(Input records)
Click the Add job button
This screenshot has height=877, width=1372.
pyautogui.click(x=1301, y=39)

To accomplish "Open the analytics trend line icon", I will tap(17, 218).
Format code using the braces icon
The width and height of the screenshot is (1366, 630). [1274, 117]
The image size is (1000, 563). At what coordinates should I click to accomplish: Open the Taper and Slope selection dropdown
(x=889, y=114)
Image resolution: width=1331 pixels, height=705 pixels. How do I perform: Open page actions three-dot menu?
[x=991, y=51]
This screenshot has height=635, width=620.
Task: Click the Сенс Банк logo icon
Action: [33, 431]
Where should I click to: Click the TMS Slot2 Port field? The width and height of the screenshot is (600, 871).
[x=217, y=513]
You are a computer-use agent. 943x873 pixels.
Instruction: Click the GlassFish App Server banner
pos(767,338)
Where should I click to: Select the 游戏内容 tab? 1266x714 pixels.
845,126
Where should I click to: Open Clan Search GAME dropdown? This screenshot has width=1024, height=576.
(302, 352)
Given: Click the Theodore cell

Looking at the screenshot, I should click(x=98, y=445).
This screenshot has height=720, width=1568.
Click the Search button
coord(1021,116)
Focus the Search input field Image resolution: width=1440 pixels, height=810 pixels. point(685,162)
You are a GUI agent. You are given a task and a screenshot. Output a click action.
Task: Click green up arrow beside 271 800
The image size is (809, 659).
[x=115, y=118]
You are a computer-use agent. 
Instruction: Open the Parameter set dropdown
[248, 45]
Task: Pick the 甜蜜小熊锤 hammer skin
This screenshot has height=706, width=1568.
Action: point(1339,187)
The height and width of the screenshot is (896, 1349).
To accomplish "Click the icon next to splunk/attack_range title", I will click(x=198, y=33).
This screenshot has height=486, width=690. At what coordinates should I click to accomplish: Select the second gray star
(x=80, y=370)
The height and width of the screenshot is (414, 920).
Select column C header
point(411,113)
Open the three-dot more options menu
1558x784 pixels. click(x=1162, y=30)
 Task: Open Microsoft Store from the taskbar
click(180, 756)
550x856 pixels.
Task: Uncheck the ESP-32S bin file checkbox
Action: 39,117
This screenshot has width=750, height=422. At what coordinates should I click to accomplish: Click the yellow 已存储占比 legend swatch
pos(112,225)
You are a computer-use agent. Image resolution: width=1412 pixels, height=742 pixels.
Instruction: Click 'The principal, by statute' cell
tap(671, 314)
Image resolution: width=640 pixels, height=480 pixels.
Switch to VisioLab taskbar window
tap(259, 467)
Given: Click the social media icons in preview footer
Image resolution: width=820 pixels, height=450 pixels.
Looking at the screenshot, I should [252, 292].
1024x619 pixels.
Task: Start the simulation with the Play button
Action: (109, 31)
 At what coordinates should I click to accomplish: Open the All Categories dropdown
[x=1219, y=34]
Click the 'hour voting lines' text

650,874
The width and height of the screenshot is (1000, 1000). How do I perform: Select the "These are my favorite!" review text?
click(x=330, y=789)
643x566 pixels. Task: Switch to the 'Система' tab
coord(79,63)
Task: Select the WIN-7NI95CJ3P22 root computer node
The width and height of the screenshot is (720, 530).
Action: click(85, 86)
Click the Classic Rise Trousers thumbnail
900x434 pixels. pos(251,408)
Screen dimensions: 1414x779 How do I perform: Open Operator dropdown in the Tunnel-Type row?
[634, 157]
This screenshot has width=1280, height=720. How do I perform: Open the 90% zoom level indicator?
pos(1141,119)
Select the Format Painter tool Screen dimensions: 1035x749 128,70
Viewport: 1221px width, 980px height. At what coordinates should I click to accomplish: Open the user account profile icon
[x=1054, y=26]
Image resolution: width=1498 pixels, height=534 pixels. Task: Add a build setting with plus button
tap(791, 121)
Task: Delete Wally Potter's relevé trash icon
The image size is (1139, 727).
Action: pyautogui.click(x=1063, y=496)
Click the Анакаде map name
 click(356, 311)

(Your objective) From the first line to the last, reproduce the material word for word.

(Answer space)
Click the Add job button
This screenshot has height=877, width=1372.
pyautogui.click(x=1301, y=39)

To accomplish "Open the analytics trend line icon", I will tap(17, 218).
Format code using the braces icon
The width and height of the screenshot is (1366, 630). [1274, 117]
The image size is (1000, 563). At what coordinates should I click to accomplish: Open the Taper and Slope selection dropdown
(x=889, y=114)
Image resolution: width=1331 pixels, height=705 pixels. How do I perform: Open page actions three-dot menu?
[x=991, y=51]
This screenshot has height=635, width=620.
Task: Click the Сенс Банк logo icon
Action: [33, 431]
Where should I click to: Click the TMS Slot2 Port field? The width and height of the screenshot is (600, 871).
[x=217, y=513]
You are a computer-use agent. 943x873 pixels.
Instruction: Click the GlassFish App Server banner
pos(767,338)
Where should I click to: Select the 游戏内容 tab? 1266x714 pixels.
845,126
Where should I click to: Open Clan Search GAME dropdown? This screenshot has width=1024, height=576.
(302, 352)
Given: Click the Theodore cell

Looking at the screenshot, I should click(x=98, y=445).
This screenshot has height=720, width=1568.
Click the Search button
coord(1021,116)
Focus the Search input field Image resolution: width=1440 pixels, height=810 pixels. point(685,162)
You are a GUI agent. You are given a task and a screenshot. Output a click action.
Task: Click green up arrow beside 271 800
The image size is (809, 659).
[x=115, y=118]
You are a computer-use agent. 
Instruction: Open the Parameter set dropdown
[248, 45]
Task: Pick the 甜蜜小熊锤 hammer skin
This screenshot has height=706, width=1568.
Action: point(1339,187)
The height and width of the screenshot is (896, 1349).
To accomplish "Click the icon next to splunk/attack_range title", I will click(x=198, y=33).
This screenshot has height=486, width=690. At what coordinates should I click to accomplish: Select the second gray star
(x=80, y=370)
The height and width of the screenshot is (414, 920).
Select column C header
point(411,113)
Open the three-dot more options menu
1558x784 pixels. click(x=1162, y=30)
 Task: Open Microsoft Store from the taskbar
click(180, 756)
550x856 pixels.
Task: Uncheck the ESP-32S bin file checkbox
Action: 39,117
This screenshot has width=750, height=422. At what coordinates should I click to accomplish: Click the yellow 已存储占比 legend swatch
pos(112,225)
You are a computer-use agent. Image resolution: width=1412 pixels, height=742 pixels.
Instruction: Click 'The principal, by statute' cell
tap(671, 314)
Image resolution: width=640 pixels, height=480 pixels.
Switch to VisioLab taskbar window
tap(259, 467)
Given: Click the social media icons in preview footer
Image resolution: width=820 pixels, height=450 pixels.
Looking at the screenshot, I should [252, 292].
1024x619 pixels.
Task: Start the simulation with the Play button
Action: (109, 31)
 At what coordinates should I click to accomplish: Open the All Categories dropdown
[x=1219, y=34]
Click the 'hour voting lines' text

650,874
The width and height of the screenshot is (1000, 1000). How do I perform: Select the "These are my favorite!" review text?
click(x=330, y=789)
643x566 pixels. Task: Switch to the 'Система' tab
coord(79,63)
Task: Select the WIN-7NI95CJ3P22 root computer node
The width and height of the screenshot is (720, 530).
Action: click(85, 86)
Click the Classic Rise Trousers thumbnail
900x434 pixels. pos(251,408)
Screen dimensions: 1414x779 How do I perform: Open Operator dropdown in the Tunnel-Type row?
[634, 157]
This screenshot has width=1280, height=720. How do I perform: Open the 90% zoom level indicator?
pos(1141,119)
Select the Format Painter tool Screen dimensions: 1035x749 128,70
Viewport: 1221px width, 980px height. At what coordinates should I click to accomplish: Open the user account profile icon
[x=1054, y=26]
Image resolution: width=1498 pixels, height=534 pixels. Task: Add a build setting with plus button
tap(791, 121)
Task: Delete Wally Potter's relevé trash icon
The image size is (1139, 727).
Action: pyautogui.click(x=1063, y=496)
Click the Анакаде map name
 click(356, 311)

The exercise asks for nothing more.